3 Best Practices To Establish Clinicians As Value-Based Care Navigators

By Dr. Craigan Gray, CMO, Salient
The shift to Value-Based Care (VBC) has not been a seamless journey for the healthcare industry, specifically for providers. With a fast approaching CMS VBC deadline for 2018 and an industry-wide initiative towards population health, the time is now for healthcare organizations to make strides toward the future model with the help of quality-driven clinicians supported by accessible, easy-to-use analytics.
Clinicians, who are competitive by nature, can lead the charge towards this new model, streamlining strategies to deliver quality, cost-effective care throughout the healthcare system. One effective way to achieve the CMS mandated goals is to incorporate analytics into clinical practice. Here are three best practices to leverage analytics to address population health and bring organizations closer to VBC.
Benchmark And Track Metrics
Establishing where the healthcare organization is clinically performing before engaging in population health is essential, especially when it comes to chronic conditions. The CDC reports chronic diseases account for 86 percent of the nation’s healthcare costs — that’s a huge sum of the overall healthcare spend.
Given the large percentage, chronic patients are a logical focus when beginning to engage and track towards population health management. The question is: what chronic conditions are driving high costs within individual organizations? Once the costliest diseases have been identified within a health system through the application of relevant analytics, the next step is to drill down into the following information:
- admissions and length of stay
- re-admission rates
- medication adherence
Specific claims and clinical data sets illustrate where physician teams stand with the clinical management of chronic diseases and enable them to create a strategy towards personalized care plans to treat these patients and thus have a greater opportunity to drive down costs with that population.
Bridge Gaps And Perform Improved Care
Once the healthcare organization has a benchmark on their clinical performance with specific chronic condition populations, the next step is to address areas of continuous improvement. According to a Workgroup for Electronic Data Interchange (WEDI) study, gaps in care management are essential to realizing the value of population health management.
This insightful data allows physicians to address issues that contribute to these gaps, such as patient engagement in their own care. Patient information will highlight where provider engagement can improve — whether it’s personally connecting on the phone to ensure patients are clear on their medication regimen to establishing a follow-up consultation to help them maintain and stabilize their condition. Analytics allow physicians to pre-identify and address specific clinical or social issues at the point of care that leads to a more personalized patient encounter. Together the patient and physician can then develop a care plan that will improve both the health of the individual and overall population long-term.
A Learning Tool
According to the Advisory Board, physician clinical care decisions drive 60 percent of the healthcare dollar. Not to mention, according to Agency for Healthcare Research and Quality (AHRQ), 87 percent of healthcare systems are using insights from analytics towards care quality reporting. Performance and measurement go hand in hand.

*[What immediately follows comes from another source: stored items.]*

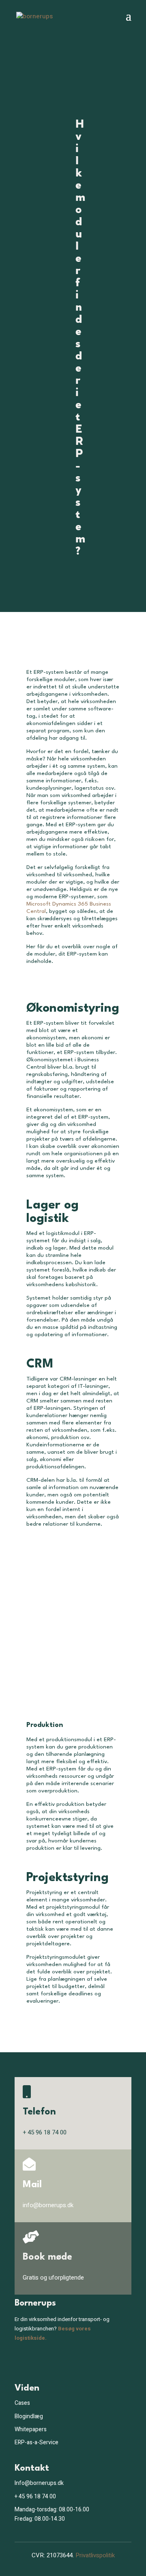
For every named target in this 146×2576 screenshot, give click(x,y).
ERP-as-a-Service (36, 2442)
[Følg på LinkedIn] (34, 2361)
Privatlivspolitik (95, 2555)
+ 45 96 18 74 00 (35, 2496)
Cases (22, 2403)
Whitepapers (31, 2429)
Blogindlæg (29, 2416)
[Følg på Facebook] (17, 2361)
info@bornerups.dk (48, 2205)
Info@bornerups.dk (39, 2483)
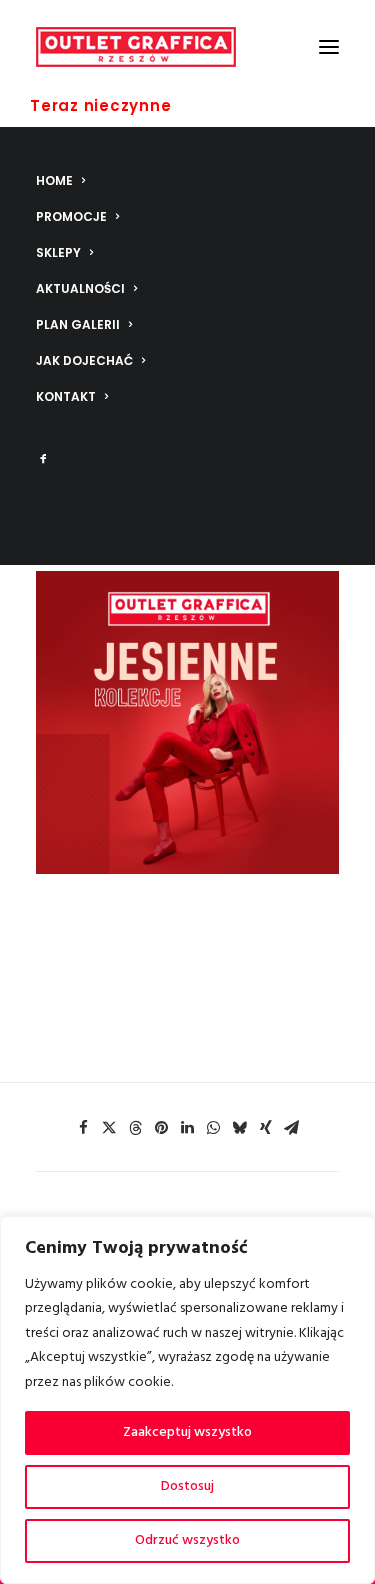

Understanding this impact, clinicians and their care teams need to engage with the analytics process early on and integrate it into their workflow. Analytics will enable them to identify areas where clinical improvement is needed and later lead to a clearer understanding of the overall impact within the organization. The insights derived throughout the chronic patient engagement plans are a guide and will highlight what’s working and what’s not — creating more clinically informed physicians who will lead the organization towards quality-driven outcomes and fair, stabilized professional reimbursement.
VBC has been discussed for more than 30 years within the industry and has, until now, been a distant goal. However, the healthcare industry is gaining real momentum and laying the building blocks needed to achieve the desired outcome. Clinical analytics is one of the important building blocks needed to achieve the goal — the triple aim — better population care, patient satisfaction and per capita cost. The journey towards value is not easy, but starting the transition toward the triple aim around physicians and analytics is a sensible and logical approach to successfully track and achieve VBC.